> **Problem**
Out of the material that follows, write out exactly the lines from the line with "Close the error" to the line with "Task: Open the 오뚜기밥 product image", both ends included, and no others.

::: Material for this task

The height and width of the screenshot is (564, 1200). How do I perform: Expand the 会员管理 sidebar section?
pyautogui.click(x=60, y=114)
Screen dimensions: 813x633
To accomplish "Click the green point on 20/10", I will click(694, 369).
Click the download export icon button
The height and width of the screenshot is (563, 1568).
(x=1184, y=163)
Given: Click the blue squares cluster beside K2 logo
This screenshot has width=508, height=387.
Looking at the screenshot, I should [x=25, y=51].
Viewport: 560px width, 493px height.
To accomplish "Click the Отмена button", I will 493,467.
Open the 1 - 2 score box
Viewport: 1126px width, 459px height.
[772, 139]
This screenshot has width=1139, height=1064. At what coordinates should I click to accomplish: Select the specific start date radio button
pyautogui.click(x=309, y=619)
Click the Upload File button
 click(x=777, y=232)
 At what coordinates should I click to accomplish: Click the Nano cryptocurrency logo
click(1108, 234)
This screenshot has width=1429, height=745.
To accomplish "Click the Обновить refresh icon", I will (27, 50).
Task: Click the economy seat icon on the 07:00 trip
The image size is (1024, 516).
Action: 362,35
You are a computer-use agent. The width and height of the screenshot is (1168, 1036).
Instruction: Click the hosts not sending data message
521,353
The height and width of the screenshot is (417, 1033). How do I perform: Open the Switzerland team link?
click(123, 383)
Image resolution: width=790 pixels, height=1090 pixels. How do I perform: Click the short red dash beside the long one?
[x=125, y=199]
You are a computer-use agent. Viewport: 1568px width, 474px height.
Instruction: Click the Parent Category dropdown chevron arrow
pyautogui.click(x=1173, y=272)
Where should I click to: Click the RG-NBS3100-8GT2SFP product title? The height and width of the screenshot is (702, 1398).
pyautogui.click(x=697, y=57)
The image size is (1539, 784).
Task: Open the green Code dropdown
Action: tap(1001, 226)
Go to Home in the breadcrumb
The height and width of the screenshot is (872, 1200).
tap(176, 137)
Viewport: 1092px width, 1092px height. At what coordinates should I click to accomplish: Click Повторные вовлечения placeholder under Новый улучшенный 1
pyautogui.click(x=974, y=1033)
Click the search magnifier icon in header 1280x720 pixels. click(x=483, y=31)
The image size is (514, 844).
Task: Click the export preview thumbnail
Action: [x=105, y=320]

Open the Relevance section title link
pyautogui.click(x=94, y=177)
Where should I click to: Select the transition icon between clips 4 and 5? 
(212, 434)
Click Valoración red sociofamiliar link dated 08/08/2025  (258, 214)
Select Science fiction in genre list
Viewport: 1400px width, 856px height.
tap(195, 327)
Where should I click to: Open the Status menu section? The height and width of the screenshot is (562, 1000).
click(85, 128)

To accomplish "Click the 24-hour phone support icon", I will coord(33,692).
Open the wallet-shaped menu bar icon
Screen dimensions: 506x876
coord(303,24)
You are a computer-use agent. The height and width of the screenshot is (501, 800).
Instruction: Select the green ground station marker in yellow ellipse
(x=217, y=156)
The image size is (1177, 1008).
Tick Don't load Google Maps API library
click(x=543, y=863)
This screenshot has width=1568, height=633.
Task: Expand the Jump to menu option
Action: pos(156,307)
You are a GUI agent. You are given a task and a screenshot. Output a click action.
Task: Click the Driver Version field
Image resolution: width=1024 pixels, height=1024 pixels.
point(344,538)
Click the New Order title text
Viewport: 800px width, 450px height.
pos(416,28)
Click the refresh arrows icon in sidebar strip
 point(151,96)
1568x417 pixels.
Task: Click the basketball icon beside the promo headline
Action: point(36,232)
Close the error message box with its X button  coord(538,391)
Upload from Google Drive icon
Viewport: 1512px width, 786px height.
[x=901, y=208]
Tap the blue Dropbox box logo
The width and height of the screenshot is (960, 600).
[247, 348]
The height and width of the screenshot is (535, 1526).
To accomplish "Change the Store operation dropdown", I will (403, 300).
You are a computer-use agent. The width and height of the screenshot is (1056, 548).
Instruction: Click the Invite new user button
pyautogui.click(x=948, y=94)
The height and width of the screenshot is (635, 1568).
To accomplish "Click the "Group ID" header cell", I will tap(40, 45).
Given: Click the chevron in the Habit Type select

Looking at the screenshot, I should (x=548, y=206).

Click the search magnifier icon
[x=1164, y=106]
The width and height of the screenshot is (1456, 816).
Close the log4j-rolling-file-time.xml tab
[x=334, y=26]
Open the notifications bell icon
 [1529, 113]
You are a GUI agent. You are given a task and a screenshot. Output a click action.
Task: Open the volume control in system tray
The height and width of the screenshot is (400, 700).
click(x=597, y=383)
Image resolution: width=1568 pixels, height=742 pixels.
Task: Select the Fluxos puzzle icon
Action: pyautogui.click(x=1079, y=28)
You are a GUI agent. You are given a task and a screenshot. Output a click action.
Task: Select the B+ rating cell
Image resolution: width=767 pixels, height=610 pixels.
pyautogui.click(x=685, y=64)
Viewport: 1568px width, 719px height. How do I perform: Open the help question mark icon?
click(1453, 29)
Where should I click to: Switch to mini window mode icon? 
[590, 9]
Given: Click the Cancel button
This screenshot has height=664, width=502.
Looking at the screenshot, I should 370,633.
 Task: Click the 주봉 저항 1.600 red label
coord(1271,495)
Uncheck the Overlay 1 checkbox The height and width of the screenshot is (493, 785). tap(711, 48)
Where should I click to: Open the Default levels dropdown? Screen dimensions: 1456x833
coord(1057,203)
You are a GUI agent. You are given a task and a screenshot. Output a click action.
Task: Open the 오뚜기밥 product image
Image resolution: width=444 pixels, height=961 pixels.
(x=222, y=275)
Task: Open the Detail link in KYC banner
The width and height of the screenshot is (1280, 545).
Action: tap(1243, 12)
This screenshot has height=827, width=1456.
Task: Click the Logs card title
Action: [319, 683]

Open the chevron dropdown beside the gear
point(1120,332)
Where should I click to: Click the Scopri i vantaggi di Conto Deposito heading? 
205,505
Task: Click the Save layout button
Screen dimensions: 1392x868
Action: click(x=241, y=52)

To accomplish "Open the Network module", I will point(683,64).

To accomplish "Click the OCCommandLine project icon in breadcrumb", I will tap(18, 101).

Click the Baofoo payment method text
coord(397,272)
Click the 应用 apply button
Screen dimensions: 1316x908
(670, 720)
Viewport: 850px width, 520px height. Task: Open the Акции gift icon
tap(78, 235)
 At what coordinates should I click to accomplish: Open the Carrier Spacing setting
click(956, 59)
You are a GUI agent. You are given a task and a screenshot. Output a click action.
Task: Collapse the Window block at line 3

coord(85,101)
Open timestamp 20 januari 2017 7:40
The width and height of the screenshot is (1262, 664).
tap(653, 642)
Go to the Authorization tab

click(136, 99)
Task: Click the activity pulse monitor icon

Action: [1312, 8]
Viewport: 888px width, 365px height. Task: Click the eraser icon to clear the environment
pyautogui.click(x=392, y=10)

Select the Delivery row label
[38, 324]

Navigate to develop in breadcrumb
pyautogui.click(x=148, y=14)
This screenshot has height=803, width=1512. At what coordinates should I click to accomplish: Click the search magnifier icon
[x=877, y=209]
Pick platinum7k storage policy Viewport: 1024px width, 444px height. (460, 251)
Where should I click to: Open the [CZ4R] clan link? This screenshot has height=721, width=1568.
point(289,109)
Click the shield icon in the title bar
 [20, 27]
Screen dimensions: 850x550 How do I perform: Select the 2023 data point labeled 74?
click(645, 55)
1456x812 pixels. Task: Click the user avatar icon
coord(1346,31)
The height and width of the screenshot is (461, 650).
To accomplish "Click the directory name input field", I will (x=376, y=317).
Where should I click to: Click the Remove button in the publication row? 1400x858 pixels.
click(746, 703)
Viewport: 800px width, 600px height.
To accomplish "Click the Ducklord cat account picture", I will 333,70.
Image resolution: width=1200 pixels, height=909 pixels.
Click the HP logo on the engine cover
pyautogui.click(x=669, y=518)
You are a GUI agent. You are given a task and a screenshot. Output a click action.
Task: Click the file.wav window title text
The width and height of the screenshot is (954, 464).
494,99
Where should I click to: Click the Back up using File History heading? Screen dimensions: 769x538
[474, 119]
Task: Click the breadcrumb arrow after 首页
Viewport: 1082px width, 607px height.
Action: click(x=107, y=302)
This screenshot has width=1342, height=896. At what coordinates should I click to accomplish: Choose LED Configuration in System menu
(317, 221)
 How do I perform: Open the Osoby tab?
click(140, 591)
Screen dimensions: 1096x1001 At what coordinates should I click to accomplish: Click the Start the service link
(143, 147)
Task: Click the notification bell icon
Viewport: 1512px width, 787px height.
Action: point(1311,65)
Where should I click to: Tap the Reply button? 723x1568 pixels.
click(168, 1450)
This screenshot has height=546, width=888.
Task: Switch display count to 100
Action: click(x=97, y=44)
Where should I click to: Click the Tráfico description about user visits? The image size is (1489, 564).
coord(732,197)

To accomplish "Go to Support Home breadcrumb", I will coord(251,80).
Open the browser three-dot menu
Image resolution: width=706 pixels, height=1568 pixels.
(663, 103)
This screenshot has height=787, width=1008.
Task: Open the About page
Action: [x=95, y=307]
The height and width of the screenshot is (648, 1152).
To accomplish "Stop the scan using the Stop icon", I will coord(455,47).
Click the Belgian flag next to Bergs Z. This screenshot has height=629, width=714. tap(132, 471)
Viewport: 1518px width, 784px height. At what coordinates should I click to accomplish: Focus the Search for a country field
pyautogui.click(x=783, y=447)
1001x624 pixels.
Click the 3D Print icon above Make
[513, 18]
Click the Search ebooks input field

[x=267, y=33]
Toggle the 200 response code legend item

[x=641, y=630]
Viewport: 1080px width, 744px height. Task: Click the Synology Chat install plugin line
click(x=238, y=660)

::::::

> **Response to this exercise**
Close the error message box with its X button  coord(538,391)
Upload from Google Drive icon
Viewport: 1512px width, 786px height.
[x=901, y=208]
Tap the blue Dropbox box logo
The width and height of the screenshot is (960, 600).
[247, 348]
The height and width of the screenshot is (535, 1526).
To accomplish "Change the Store operation dropdown", I will (403, 300).
You are a computer-use agent. The width and height of the screenshot is (1056, 548).
Instruction: Click the Invite new user button
pyautogui.click(x=948, y=94)
The height and width of the screenshot is (635, 1568).
To accomplish "Click the "Group ID" header cell", I will tap(40, 45).
Given: Click the chevron in the Habit Type select

Looking at the screenshot, I should (x=548, y=206).

Click the search magnifier icon
[x=1164, y=106]
The width and height of the screenshot is (1456, 816).
Close the log4j-rolling-file-time.xml tab
[x=334, y=26]
Open the notifications bell icon
 [1529, 113]
You are a GUI agent. You are given a task and a screenshot. Output a click action.
Task: Open the volume control in system tray
The height and width of the screenshot is (400, 700).
click(x=597, y=383)
Image resolution: width=1568 pixels, height=742 pixels.
Task: Select the Fluxos puzzle icon
Action: pyautogui.click(x=1079, y=28)
You are a GUI agent. You are given a task and a screenshot. Output a click action.
Task: Select the B+ rating cell
Image resolution: width=767 pixels, height=610 pixels.
pyautogui.click(x=685, y=64)
Viewport: 1568px width, 719px height. How do I perform: Open the help question mark icon?
click(1453, 29)
Where should I click to: Switch to mini window mode icon? 
[590, 9]
Given: Click the Cancel button
This screenshot has height=664, width=502.
Looking at the screenshot, I should 370,633.
 Task: Click the 주봉 저항 1.600 red label
coord(1271,495)
Uncheck the Overlay 1 checkbox The height and width of the screenshot is (493, 785). tap(711, 48)
Where should I click to: Open the Default levels dropdown? Screen dimensions: 1456x833
coord(1057,203)
You are a GUI agent. You are given a task and a screenshot. Output a click action.
Task: Open the 오뚜기밥 product image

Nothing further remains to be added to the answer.